I was touched by Amy's efforts to comfort Sethe; making something so gruesome and painful into something delightful.

"See, here's the trunk-- it's red and split wide open, full of sap, and this here's the parting for the branches. You got a might lot of branches. Leaves, too, look like, and dern if these ain't blossoms. They little cherry blossoms, just as white. Your back got a whole tree on it. In bloom." (93)

This is a such a tender moment between the two because here's a white girl, massaging, and making light of this colored-woman's tribulations. Amy was thoughtful enough to come up with such a description. She didn't talk on and on about how terrible it was. She decided to make it better by associating the markings with something beautiful instead of something horrid.


Tuesday, March 6, 2012

Howl Part 1: Reckless Living

Upon reading this poem, I encountered this overwhelming feeling of recklessness. Reckless in time, space, living, breathing, eating...just reckless. The first few lines of the poem generates this downward spiral that is going to be displayed in strange form, which in my ind was proven to be right.

I saw the best minds of my generation destroyed by madness, starving hysterical naked,
dragging themselves through the negro streets at dawn looking for an angry fix,
angelheaded hipsters burning for the ancient heavenly connection to the starry dynamo
in the machinery of night...

These minds that the speaker introduces us to are the, who's, we see throughout the entire poem. These are people who, the speaker initially stated, have been destroyed and are now dragging themselves looking for that angry fix. Because this is the notion these minds are driven by, recklessness consumes them in their travels to seek temporary fix. This recklessness exudes the feeling of getting nowhere fast. At least that is the way I interpret it.

There is a lot of references to hopelessness and failure:

"who were expelled from the academies for crazy & publishing obscene odes on the windows of the skull,who cowered in unshaven rooms in underwear, burning their money in wastebaskets and listening to the Terror through the wall,"

"who wandered around and around at midnight in the railway yard wondering where to go, and went, leaving no broken hearts,"


"who faded out in vast sordid movies, were shifted in dreams, woke on a sudden Manhattan, and picked themselves up out of basements hungover with heartless Tokay and horrors of Third Avenue iron dreams & stumbled to unemployment offices,"

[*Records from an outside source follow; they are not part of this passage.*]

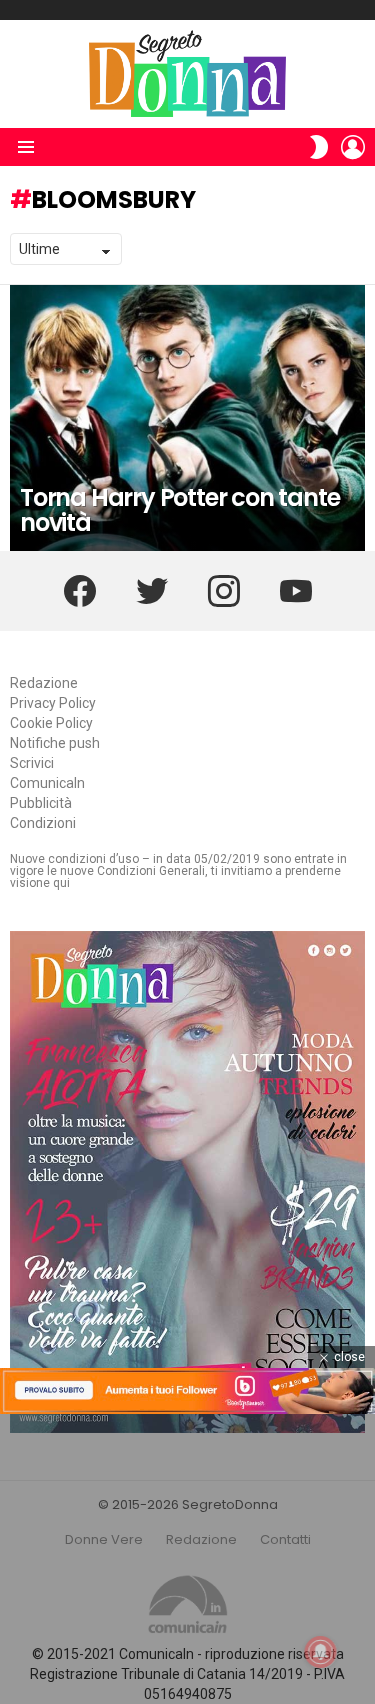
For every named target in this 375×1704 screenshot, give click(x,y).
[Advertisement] (187, 1559)
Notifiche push (55, 743)
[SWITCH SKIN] (319, 147)
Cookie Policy (51, 723)
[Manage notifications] (321, 1652)
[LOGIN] (353, 147)
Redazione (44, 683)
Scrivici (32, 763)
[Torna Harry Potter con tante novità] (187, 418)
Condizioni (43, 823)
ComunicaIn (47, 783)
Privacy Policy (53, 703)
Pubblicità (41, 803)
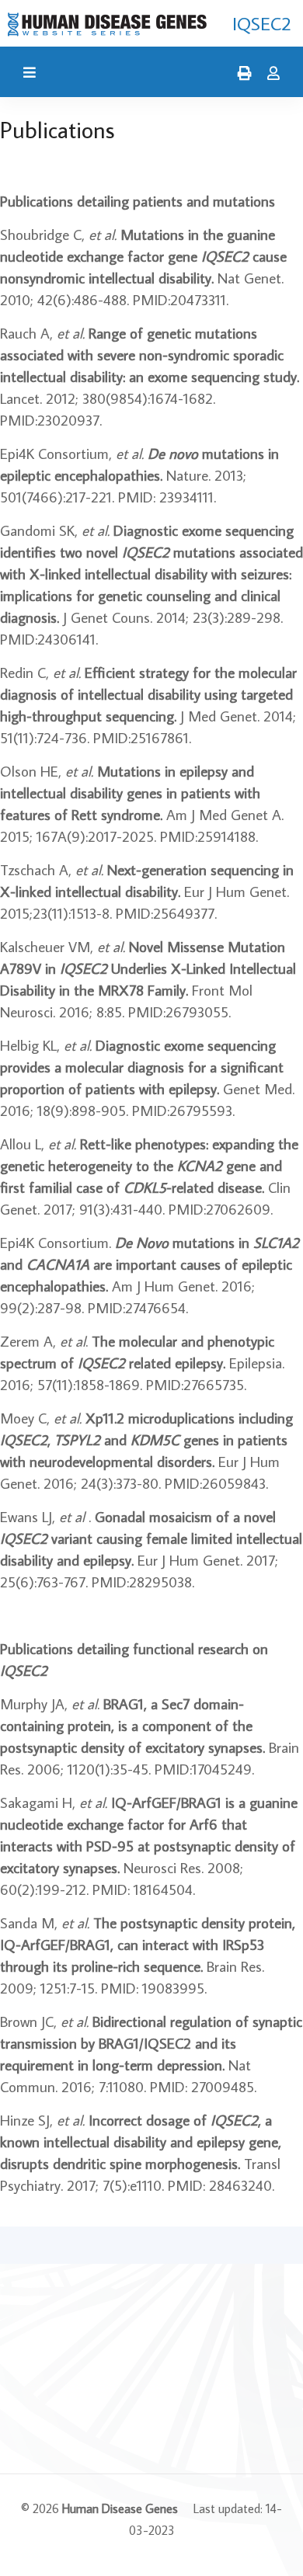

All of these just overwhelms me with the thoughts of those people who can't seem to get their life together. Even the structure of the poem shows the scrambling of this type of life. The lines go on and on with commas making the scrambling pause now and then. The speaker is displaying a certain lifestyle that is in a way muted. It is a lifestyle that not all experience but many wish they would never to experience.

It's a progression of unfortunate events that make these who's continue on with a reckless lifestyle. The imagery I get is a collage of drug addicts life. Perhaps Ginsberg wasn't describing solely a drug addict lifestyle but it certainly felt like it especially with all the drug references or objects that are used like drugs for example, benzedrine, turpentine, narcotic tobacco haze, cooked rotten animal lungs, and opium.

Perhaps he was describing his life during the first World War stated in the introduction by Williams Carlos Williams. Williams stated that he was " mentally much disturbed" by this event and this disturbed Williams as well. Therefore this poem could be describing those dark moments in his life before becoming a successful poet. If this poem is a connotation of this period then it makes a lot more sense because he's not describing people at random, it's people or events he has encountered.